Evidence based treatment for neurologic dysfunction in Legionella infection is supportive care and antibiotics (macrolides or respiratory tract quinolones). Some authors tried high doses of corticosteroid but there are no reliable evidence supporting this treatment.15 Only one case report documented the use of intravenous immunoglobulin therapy with a rapid and almost complete resolution of neurological symptoms.17
In Europe the overall rate of Legionella mortality is around 12%.9 Prognosis of neurological deficits is not well established due to the limited number of cases and the lack of prospective studies.

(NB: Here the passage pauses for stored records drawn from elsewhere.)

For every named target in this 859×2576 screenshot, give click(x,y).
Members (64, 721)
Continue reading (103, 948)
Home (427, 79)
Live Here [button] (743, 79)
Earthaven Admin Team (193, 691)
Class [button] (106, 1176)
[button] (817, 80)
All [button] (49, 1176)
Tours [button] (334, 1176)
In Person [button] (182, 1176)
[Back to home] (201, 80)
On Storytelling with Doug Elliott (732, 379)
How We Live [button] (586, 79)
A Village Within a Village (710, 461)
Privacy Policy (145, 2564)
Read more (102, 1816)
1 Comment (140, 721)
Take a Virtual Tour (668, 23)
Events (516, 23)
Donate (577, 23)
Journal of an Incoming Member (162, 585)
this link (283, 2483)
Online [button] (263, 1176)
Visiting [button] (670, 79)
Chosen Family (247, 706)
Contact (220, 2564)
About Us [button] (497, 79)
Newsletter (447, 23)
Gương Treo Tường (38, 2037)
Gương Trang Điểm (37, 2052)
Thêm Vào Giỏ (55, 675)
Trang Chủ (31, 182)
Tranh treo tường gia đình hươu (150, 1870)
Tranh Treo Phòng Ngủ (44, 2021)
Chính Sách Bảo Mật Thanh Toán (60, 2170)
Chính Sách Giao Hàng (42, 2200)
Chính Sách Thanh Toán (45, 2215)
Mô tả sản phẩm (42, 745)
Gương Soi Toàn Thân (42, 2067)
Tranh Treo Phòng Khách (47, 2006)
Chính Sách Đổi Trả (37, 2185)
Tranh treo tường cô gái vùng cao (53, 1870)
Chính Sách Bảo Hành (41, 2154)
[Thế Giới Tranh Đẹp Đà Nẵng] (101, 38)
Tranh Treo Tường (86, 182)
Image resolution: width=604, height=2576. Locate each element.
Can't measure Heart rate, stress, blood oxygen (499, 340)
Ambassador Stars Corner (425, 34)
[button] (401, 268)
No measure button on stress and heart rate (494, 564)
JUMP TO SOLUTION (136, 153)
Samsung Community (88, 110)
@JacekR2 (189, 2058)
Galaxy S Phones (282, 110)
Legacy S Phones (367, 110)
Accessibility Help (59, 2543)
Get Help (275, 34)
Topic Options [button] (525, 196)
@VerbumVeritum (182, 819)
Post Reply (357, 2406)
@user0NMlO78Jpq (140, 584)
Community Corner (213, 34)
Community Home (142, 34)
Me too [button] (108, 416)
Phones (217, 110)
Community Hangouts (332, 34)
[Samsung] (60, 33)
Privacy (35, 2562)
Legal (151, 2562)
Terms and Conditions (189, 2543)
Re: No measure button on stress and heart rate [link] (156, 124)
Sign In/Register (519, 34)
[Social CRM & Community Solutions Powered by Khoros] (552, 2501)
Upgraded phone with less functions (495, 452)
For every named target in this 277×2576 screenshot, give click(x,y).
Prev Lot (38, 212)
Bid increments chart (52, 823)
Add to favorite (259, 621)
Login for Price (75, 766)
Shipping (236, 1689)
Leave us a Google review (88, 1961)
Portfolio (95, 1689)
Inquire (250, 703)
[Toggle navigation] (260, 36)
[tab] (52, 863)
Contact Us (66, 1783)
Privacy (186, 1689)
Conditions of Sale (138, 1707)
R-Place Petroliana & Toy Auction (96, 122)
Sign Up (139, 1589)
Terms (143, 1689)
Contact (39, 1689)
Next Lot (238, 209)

Shelburne et al followed 17 patients with neurological dysfunction, for three years, 29% recovered completely but 71% persisted with dysarthria or ataxia. Other authors emphasize that neurological deficits are rare in Legionella infection and tend to persist for long periods.8 In this case, patient improved quickly after institution of antibiotic therapy, with complete recovery. The authors presume that an early antibiotic therapy helped in this rapid neurological improvement.
In conclusion, the authors report a case of LD with a rare presentation, with an unusual quick and full recovery. Pneumonias with atypical symptoms should undergo through combined etiology investigation with urine antigen test, respiratory tract sputum cultures and serology, since others serogroups besides group 1 have relevant prevalence. As LD can be a public health problem, its diagnosis and notification have important social impact.
Quadro I
Abnormal laboratory data
Results | Reference values | |
White blood cell | 5 875/mm3 | (40 000 - 11 000) |
Neutrophlis | 84,7% | (40,0 - 75,0) |
lymphocytes | 11,1% | (20,0 - 45,0) |
Platelets | 112 000/mm3 | (150 000 - 400 000) |
C-reactive | 393 mg/L | (0,0 - 5,0) |
Sodium | 132 mmol/L | (135 - 145) |
Potassium | 2,82 mmol/L | (3,5 - 5,0) |
Creatinine | 1,24 mg/dL | (0,7 - 1,2) |
Lactate dehydodrogenase | 423 U/L | (135 - 225) |
Aspartate transaminase | 203 U/L | (10 - 34) |
Alanine transaminase | 114 U/L | (10 - 44) |
Alkaline phosphatase | 88 U/L | (45 - 122) |
Gamaglutamiltransferase | 89 U/L | (10 - 66) |
Creatine kinase | 776 U/L | (24 - 204) |
Figura I

Chest x-ray: consolidation pattern in the right lower lobe.